Source text:
In order to validate my data, I used a 5-fold cross validation. At the expense of requiring more computation and time, this method allowed for all the given data to be used to train and validate, and has lower variance, as the data will (very likely) be split more evenly as the split occurs 5 times, and the results are averaged. Specifically, I used sklearn library's StratifiedKFold method to randomly split my data into 5 folds. Then, on each fold, my model was trained and validated, and the overall accuracy was found by taking the average accuracy for each of the folds. (The accuracy was found by comparing each of my guesses to the correct answer in the given validation set, and finding correct/all).

Data excerpt:
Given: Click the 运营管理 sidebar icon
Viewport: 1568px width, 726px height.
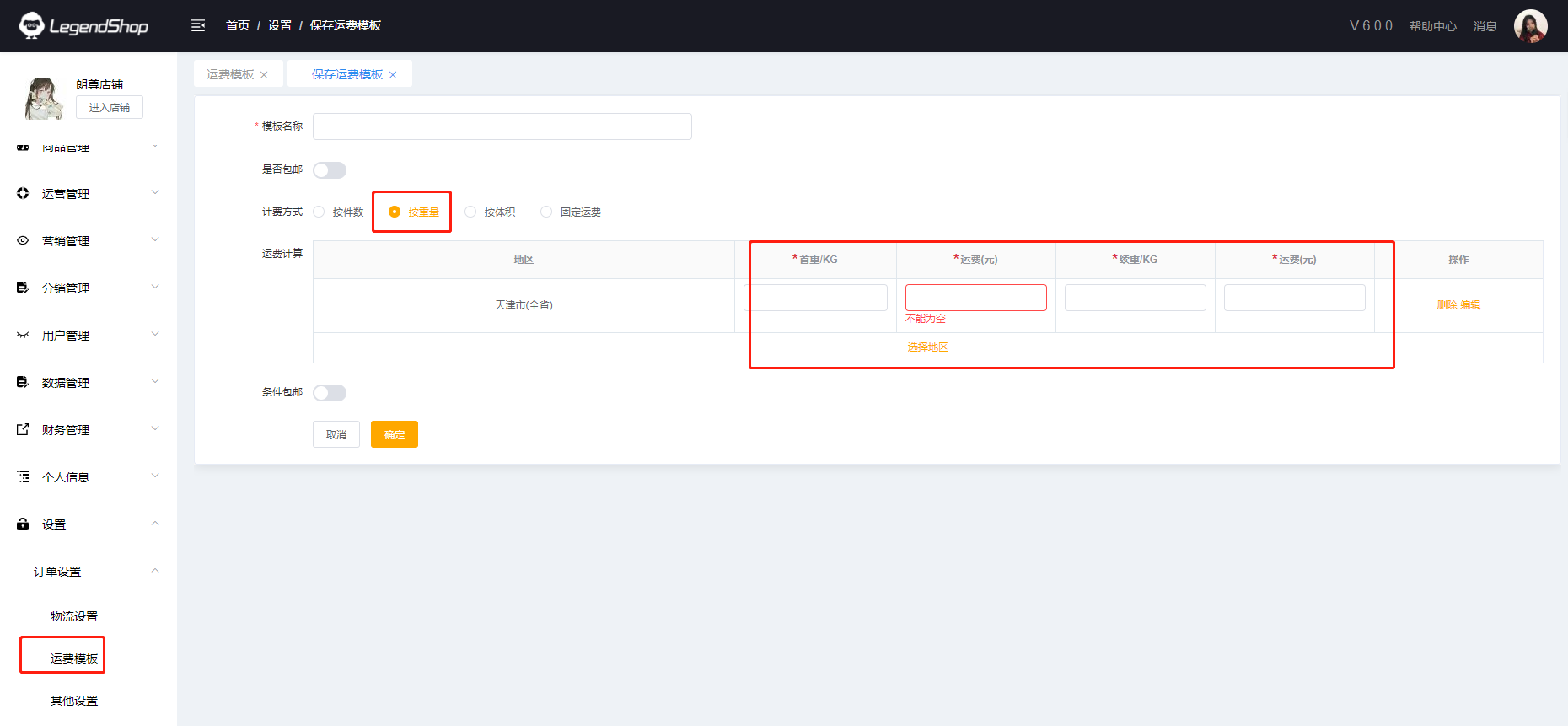Looking at the screenshot, I should point(23,193).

Jobs:
a) In the cross-validation text, which library method was used to split the data into five folds?
b) Continue the text on cross-validation from the point where it stops.

Responses for each task:
a) The StratifiedKFold method from the sklearn library.

b)
### Section 4 - Standard / Improved Training/validation Results

include and explain the training/validation results for the standard and improved Naive Bayes model. You can summarize results using tables (or plots), but all results have to be explained descriptively as well.

From my cross-validation tests, we find: <br><br>

5 Fold Cross-Validation Test on Standard Classifier:

Fold 1 Accuracy: 93.75% |
Fold 2 Accuracy: 94.20% |
Fold 3 Accuracy: 94.66% |
Fold 4 Accuracy: 94.77% |
Fold 5 Accuracy: 96.25% |

Average cross-validated accuracy: 94.73%
<br><br><br>
5 Fold Cross-Validation Test on Improved Classifier:

Fold 1 Accuracy: 98.64% |
Fold 2 Accuracy: 97.50% |
Fold 3 Accuracy: 98.52% |
Fold 4 Accuracy: 98.41% |
Fold 5 Accuracy: 98.41% |

Average cross-validated accuracy is 98.30%

# Code

### Classifiers for Kaggle

### Validation Tests Classifiers

In [53]:
#Standard CLASSIFIER

from collections import Counter, defaultdict
import pandas as pd
import numpy as np
import math
import re

def standard_preprocess(text):
    # Lowercase and keep only words
    text = text.lower()
    words = re.findall(r'\b\w+\b', text)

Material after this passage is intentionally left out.